Prime Minister Pedro Sanchez chaired an urgent meeting of ministers, community leaders and police to discuss how to reduce hate crimes, which have been growing by around 9% a year since 2014, according to the Interior Ministry.

The meeting was called after a man said he was attacked last weekend in downtown Madrid by a gang who carved a homophobic slur into his buttocks.

Although the man later retracted his statement, homophobic violence had already been in the spotlight since the killing of nursing assistant Samuel Luiz, who was beaten to death in July allegedly over his sexual orientation. LGBT rights groups plan to hold a rally on Saturday in Madrid.

While attacks against the LGBT community have garnered most attention in Spain, other types of discriminatory violence, particularly against the ethnic Roma, or gitanos, are also on the rise.

"We must also work specifically to tackle hate crimes against gitanos, which increased by more than 57% in 2020," Interior Minister Fernando Grande-Marlaska said.

The committee agreed to increase hiring for the National Anti-Hate Crime Unit and will provide more details of a new three-year plan at a later date.

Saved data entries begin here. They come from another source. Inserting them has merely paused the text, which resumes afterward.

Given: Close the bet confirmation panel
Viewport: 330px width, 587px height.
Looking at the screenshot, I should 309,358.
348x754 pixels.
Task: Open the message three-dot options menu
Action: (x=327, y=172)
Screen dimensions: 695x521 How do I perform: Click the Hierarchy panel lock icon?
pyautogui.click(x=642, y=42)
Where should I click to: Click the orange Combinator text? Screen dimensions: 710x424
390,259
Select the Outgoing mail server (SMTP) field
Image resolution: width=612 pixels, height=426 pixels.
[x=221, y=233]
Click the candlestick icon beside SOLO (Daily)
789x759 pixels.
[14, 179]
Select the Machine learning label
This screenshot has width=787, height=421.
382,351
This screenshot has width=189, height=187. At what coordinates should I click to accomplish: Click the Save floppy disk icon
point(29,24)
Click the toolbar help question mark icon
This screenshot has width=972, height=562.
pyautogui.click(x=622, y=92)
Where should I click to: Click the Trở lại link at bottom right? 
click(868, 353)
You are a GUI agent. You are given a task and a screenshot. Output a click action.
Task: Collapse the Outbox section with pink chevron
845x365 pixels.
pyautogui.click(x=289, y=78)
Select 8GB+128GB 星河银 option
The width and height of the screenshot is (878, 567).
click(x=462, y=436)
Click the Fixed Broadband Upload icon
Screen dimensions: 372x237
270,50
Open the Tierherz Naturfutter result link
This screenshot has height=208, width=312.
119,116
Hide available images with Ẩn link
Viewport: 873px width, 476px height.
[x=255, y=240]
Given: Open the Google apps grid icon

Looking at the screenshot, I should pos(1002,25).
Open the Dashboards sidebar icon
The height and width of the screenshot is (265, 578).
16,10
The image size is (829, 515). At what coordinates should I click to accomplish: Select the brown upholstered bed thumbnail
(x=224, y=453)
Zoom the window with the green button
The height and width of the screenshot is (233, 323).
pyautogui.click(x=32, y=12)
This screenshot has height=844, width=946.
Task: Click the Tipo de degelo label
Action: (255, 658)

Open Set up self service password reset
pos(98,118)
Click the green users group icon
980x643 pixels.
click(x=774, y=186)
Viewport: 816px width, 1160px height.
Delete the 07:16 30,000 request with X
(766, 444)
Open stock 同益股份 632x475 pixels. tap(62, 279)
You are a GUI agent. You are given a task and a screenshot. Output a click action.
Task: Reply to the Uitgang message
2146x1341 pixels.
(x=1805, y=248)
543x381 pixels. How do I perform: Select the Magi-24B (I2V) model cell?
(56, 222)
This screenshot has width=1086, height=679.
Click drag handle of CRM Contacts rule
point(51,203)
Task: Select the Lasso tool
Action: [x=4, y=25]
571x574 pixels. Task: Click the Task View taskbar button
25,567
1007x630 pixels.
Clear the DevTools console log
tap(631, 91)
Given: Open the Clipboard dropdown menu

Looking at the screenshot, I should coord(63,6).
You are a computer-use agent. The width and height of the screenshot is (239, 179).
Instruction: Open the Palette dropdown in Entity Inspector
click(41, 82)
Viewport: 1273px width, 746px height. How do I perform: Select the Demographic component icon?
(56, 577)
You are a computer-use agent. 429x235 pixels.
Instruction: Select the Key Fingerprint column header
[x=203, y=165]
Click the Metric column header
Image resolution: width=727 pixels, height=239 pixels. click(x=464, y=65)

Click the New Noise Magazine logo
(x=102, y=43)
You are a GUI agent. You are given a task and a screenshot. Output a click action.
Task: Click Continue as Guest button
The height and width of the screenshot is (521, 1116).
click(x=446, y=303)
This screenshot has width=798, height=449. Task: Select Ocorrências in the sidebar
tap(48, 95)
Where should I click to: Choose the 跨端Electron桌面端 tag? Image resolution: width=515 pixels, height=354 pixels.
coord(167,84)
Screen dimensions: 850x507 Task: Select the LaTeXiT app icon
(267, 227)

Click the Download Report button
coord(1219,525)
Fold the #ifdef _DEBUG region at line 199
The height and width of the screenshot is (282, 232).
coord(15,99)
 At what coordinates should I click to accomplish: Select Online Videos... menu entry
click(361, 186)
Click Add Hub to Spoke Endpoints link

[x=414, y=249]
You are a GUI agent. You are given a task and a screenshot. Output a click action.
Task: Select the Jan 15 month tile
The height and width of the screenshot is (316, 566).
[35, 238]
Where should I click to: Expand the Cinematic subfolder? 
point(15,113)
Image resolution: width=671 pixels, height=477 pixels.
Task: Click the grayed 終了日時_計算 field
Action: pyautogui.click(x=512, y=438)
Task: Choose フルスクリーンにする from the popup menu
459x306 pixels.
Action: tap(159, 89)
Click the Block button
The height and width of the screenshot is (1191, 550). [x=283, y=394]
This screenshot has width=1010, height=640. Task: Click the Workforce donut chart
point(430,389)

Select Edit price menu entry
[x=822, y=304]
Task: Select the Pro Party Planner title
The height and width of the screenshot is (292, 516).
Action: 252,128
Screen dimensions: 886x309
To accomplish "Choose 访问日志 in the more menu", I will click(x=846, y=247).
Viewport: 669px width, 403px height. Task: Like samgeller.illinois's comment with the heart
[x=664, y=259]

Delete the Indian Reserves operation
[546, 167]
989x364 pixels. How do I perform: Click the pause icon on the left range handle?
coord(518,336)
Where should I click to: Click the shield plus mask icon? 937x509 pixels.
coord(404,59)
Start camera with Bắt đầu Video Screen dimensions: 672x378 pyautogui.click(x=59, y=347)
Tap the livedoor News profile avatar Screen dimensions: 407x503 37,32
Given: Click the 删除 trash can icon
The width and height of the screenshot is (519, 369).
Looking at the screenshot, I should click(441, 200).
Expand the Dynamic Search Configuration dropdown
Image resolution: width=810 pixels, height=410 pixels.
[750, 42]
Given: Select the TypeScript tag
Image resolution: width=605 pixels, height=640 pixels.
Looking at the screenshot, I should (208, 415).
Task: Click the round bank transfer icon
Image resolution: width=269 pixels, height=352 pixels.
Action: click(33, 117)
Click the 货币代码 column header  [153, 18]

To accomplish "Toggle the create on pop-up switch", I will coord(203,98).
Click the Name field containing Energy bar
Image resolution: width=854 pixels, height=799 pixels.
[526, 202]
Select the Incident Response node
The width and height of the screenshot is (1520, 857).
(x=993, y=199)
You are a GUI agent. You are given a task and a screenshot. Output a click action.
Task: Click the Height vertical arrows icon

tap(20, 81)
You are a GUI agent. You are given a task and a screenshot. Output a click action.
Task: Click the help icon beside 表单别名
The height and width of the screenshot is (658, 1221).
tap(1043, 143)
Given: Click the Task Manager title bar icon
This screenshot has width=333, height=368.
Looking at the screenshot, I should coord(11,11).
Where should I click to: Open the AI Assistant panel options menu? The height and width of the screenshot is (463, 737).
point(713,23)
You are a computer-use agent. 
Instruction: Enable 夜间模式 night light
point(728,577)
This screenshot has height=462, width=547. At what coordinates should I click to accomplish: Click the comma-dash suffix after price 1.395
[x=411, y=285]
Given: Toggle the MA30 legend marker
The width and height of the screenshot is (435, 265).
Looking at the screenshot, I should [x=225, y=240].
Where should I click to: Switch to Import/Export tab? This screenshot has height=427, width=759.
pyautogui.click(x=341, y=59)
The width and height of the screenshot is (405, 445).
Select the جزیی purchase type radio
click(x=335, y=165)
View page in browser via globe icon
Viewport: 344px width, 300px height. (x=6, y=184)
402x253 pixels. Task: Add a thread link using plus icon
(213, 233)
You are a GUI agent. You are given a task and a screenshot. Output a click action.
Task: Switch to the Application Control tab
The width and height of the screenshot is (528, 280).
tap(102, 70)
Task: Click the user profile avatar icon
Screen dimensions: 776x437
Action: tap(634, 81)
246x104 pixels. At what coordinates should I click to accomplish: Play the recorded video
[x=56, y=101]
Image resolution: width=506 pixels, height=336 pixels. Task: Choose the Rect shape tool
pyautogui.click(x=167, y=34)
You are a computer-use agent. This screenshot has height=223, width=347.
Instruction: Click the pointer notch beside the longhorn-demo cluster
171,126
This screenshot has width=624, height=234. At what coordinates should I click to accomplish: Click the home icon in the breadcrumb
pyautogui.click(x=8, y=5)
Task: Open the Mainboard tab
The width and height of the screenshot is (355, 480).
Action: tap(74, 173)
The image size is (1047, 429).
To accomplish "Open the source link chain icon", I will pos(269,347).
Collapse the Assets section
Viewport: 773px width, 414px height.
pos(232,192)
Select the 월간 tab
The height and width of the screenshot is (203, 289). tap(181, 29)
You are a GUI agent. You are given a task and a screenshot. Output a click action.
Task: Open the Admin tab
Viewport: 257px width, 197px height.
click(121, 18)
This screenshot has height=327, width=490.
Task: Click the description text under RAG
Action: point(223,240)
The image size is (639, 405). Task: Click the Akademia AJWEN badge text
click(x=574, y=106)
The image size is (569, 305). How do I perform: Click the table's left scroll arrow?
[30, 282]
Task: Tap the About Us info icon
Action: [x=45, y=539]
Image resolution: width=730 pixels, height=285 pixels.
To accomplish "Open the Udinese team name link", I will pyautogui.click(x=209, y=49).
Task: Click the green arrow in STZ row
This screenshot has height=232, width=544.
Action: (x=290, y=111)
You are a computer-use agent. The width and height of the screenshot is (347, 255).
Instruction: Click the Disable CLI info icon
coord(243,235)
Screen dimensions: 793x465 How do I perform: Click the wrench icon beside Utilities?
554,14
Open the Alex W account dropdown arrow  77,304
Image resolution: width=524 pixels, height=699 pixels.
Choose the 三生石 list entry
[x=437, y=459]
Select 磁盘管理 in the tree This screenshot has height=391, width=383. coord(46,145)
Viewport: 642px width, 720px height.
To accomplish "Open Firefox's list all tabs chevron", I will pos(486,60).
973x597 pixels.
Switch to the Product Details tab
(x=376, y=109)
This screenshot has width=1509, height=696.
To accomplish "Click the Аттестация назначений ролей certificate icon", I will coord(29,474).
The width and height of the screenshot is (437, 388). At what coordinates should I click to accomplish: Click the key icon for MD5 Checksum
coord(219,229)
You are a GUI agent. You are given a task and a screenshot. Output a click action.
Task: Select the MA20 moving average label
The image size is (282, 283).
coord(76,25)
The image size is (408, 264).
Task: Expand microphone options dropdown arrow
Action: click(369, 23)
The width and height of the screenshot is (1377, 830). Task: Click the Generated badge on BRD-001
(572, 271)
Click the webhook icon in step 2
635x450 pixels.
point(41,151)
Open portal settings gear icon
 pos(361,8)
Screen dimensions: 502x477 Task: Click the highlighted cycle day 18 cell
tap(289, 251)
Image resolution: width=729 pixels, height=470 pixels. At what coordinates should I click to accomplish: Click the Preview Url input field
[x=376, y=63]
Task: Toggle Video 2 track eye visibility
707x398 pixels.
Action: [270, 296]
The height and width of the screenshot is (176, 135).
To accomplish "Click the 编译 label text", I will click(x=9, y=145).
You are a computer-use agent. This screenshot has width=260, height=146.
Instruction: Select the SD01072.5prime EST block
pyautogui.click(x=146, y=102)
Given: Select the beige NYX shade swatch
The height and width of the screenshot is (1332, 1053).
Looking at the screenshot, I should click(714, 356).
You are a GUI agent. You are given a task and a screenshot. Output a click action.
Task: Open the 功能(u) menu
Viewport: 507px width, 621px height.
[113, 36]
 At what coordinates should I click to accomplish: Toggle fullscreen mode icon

On Wednesday Grande-Marlaska said the normalisation of discriminatory speech on social networks and in the public sphere was creating a breeding ground for intolerance.

A number of opposition politicians have called for Grande-Marlaska's resignation amid the embarrassment caused by the retracted statement, accusing the government of rushing to conclusions based on unverified claims.